[STATED EXERCISE]: Render the records as a JSON list of strings, one string per line and no blank lines, starting with the line containing "[Theo dõi trên YouTube] (613, 2327)" and going on through the line containing "Calendar [menuitem] (592, 116)". Include both of those lines and nothing outside them.

Start of SUPPLIED RECORDS

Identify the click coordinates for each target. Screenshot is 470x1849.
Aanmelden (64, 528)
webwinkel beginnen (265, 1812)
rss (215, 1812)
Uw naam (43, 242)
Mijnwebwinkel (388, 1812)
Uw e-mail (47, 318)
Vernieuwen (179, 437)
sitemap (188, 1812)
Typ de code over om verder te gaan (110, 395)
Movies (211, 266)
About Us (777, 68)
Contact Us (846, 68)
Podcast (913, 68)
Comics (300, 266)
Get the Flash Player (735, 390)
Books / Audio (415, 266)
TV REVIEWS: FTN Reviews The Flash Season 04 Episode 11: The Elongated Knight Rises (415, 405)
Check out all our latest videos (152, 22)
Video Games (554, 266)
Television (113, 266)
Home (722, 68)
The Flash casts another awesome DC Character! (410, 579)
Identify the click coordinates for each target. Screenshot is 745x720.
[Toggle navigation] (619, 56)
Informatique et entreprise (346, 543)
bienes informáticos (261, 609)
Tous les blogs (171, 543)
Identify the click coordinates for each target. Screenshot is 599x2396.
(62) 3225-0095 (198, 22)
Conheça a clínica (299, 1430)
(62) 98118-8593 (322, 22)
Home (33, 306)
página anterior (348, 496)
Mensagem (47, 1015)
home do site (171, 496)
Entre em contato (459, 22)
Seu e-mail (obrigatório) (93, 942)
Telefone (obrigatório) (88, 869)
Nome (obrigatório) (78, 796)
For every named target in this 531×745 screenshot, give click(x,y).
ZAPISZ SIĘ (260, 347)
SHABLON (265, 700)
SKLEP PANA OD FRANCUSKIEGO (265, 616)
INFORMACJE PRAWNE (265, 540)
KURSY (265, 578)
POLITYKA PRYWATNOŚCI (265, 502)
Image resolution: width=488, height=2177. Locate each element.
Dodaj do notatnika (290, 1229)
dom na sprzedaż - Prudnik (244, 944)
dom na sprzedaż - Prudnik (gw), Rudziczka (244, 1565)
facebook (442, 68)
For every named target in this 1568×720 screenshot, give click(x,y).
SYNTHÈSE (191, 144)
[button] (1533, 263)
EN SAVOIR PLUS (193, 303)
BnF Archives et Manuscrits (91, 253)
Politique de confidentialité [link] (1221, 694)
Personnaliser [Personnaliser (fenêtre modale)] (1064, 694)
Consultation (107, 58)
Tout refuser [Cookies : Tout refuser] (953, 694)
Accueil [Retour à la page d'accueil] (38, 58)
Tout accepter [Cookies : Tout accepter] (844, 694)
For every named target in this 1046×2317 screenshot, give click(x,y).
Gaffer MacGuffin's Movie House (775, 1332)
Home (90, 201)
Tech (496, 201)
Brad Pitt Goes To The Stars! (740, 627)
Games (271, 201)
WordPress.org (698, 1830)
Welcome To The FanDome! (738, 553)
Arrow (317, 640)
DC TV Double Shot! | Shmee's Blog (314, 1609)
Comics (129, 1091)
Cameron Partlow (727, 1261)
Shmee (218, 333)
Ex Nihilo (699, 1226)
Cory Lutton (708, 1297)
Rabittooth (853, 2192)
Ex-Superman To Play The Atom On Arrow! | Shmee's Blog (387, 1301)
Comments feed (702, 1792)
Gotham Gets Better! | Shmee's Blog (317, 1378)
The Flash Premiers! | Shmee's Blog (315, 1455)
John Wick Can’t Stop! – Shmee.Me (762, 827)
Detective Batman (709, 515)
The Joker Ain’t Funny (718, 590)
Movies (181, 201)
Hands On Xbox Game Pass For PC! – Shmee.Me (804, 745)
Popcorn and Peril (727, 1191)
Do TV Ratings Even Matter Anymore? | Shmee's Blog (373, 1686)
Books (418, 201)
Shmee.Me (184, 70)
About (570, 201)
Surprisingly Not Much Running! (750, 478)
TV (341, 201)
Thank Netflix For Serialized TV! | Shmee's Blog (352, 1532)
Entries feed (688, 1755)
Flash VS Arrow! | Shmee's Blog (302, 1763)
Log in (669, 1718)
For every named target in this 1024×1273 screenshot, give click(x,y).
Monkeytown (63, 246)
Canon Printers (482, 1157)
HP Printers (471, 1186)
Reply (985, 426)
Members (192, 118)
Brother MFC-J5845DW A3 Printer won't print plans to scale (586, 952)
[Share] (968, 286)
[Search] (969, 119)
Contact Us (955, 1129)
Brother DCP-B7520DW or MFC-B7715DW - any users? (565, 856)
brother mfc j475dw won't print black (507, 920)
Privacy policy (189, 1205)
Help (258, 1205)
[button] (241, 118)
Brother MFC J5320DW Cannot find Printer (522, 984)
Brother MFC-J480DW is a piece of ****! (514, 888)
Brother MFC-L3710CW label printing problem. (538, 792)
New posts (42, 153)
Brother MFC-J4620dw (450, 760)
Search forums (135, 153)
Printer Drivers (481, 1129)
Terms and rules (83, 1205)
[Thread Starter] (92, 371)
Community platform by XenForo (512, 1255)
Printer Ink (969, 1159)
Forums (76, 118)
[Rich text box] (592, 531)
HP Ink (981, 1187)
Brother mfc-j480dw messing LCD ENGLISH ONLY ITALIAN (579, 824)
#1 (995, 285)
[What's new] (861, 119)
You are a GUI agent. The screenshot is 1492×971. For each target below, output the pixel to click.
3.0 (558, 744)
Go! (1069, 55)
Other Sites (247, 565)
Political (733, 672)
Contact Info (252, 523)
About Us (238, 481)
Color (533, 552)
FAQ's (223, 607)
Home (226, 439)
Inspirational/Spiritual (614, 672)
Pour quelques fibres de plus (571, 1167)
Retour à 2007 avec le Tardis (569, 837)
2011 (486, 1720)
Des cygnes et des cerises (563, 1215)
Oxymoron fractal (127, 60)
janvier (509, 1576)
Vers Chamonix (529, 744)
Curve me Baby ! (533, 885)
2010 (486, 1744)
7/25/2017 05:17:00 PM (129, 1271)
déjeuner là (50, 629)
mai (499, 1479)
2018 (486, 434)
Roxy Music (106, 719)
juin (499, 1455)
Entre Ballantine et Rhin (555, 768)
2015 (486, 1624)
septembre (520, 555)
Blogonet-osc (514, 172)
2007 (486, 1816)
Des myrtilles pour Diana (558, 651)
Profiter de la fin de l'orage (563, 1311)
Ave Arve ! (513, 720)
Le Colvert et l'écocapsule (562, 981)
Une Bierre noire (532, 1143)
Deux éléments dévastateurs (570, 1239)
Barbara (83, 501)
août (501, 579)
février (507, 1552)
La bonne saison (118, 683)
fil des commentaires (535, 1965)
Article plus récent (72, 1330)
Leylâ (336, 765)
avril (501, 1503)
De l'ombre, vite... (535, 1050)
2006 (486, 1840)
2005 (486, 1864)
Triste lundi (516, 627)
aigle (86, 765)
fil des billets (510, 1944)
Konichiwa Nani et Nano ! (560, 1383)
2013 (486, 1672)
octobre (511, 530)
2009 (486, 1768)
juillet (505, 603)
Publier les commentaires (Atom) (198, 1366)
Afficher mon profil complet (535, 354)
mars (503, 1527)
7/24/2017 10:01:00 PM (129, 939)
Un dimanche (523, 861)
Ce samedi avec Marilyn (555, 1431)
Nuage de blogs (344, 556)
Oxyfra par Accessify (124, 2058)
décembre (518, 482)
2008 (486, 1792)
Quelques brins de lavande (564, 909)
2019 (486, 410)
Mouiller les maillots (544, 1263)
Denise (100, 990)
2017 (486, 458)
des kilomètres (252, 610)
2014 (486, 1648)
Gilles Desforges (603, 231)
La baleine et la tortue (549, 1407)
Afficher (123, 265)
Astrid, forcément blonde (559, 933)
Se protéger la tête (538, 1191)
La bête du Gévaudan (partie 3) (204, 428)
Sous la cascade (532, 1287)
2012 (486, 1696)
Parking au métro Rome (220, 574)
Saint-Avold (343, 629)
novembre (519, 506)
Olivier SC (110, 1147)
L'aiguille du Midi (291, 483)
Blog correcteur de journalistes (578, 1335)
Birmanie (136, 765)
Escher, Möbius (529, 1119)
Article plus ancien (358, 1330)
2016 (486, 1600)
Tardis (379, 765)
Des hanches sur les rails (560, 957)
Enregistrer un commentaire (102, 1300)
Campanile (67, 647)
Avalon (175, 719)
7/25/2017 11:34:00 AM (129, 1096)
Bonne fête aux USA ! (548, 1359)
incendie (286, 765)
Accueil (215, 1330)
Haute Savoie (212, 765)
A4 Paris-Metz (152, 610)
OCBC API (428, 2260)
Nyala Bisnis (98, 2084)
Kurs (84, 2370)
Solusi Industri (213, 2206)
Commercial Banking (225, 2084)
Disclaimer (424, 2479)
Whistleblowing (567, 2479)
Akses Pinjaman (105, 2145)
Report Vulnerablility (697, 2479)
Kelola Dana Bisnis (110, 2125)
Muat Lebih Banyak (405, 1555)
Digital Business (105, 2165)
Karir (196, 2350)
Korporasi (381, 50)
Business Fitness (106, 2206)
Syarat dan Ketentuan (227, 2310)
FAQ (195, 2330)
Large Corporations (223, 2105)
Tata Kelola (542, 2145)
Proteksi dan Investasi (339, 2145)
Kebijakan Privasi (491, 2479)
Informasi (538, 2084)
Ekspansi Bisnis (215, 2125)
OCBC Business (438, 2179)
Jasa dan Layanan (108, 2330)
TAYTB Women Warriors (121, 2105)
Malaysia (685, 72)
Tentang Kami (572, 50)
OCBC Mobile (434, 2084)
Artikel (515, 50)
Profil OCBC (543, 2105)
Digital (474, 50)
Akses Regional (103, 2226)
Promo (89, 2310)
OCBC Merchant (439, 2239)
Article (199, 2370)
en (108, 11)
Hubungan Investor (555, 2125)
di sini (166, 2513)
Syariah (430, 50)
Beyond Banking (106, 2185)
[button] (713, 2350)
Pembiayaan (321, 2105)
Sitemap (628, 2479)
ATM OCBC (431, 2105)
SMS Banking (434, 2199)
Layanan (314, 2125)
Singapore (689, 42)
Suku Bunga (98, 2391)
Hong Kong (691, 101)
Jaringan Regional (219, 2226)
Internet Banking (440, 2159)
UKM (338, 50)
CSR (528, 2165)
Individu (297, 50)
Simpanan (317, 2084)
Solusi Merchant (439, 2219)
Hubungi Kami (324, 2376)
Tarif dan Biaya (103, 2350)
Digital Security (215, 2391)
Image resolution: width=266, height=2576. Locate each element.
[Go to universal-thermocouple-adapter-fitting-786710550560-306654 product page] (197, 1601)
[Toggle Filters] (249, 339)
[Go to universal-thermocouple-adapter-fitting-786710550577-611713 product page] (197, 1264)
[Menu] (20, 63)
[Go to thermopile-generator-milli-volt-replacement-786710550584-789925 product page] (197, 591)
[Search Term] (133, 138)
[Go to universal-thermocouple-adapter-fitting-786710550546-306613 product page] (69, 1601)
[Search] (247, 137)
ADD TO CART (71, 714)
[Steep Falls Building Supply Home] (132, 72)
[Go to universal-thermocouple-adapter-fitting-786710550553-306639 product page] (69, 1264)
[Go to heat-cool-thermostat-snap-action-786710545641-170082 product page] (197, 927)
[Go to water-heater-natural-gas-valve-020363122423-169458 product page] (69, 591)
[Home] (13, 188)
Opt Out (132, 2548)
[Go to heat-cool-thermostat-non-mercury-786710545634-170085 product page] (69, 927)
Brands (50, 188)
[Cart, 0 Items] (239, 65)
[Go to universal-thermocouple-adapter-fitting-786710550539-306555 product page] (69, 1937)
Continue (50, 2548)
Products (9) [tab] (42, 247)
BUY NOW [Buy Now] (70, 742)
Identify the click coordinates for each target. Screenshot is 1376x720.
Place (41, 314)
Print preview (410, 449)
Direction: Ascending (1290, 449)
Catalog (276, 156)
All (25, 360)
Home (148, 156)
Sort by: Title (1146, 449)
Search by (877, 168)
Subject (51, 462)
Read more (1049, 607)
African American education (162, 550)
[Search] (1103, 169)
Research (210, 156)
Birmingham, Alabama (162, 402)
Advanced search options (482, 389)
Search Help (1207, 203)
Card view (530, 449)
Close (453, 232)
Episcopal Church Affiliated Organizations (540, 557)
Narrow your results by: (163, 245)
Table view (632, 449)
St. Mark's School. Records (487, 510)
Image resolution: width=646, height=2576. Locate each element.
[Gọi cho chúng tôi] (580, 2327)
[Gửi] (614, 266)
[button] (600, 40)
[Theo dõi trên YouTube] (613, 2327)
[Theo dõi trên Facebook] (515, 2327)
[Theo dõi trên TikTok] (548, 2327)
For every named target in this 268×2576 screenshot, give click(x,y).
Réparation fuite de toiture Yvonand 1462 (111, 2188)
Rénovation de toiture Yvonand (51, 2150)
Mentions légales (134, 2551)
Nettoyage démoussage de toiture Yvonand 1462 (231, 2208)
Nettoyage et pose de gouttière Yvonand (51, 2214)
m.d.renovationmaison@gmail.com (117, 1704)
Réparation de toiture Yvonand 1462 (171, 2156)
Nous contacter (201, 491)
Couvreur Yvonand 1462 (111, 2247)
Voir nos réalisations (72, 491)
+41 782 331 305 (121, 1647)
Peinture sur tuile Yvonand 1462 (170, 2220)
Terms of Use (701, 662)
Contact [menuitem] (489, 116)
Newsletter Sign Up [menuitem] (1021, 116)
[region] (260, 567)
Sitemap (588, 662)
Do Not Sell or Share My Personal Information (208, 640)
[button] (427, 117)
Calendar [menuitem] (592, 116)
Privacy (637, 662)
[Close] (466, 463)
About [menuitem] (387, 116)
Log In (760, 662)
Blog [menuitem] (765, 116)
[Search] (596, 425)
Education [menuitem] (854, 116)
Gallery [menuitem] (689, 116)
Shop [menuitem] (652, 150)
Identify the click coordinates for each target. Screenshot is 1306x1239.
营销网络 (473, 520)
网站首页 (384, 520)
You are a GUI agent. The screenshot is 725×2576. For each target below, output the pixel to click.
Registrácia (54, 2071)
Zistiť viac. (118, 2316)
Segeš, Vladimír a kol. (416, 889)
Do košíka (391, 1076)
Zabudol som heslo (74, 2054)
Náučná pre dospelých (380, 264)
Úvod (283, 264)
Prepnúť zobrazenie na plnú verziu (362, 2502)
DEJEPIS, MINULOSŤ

End of SUPPLIED RECORDS

[FULL SOLUTION]:
[
  "[Theo dõi trên YouTube] (613, 2327)",
  "[Theo dõi trên Facebook] (515, 2327)",
  "[Theo dõi trên TikTok] (548, 2327)",
  "For every named target in this 268×2576 screenshot, give click(x,y).",
  "Réparation fuite de toiture Yvonand 1462 (111, 2188)",
  "Rénovation de toiture Yvonand (51, 2150)",
  "Mentions légales (134, 2551)",
  "Nettoyage démoussage de toiture Yvonand 1462 (231, 2208)",
  "Nettoyage et pose de gouttière Yvonand (51, 2214)",
  "m.d.renovationmaison@gmail.com (117, 1704)",
  "Réparation de toiture Yvonand 1462 (171, 2156)",
  "Nous contacter (201, 491)",
  "Couvreur Yvonand 1462 (111, 2247)",
  "Voir nos réalisations (72, 491)",
  "+41 782 331 305 (121, 1647)",
  "Peinture sur tuile Yvonand 1462 (170, 2220)",
  "Terms of Use (701, 662)",
  "Contact [menuitem] (489, 116)",
  "Newsletter Sign Up [menuitem] (1021, 116)",
  "[region] (260, 567)",
  "Sitemap (588, 662)",
  "Do Not Sell or Share My Personal Information (208, 640)",
  "[button] (427, 117)",
  "Calendar [menuitem] (592, 116)"
]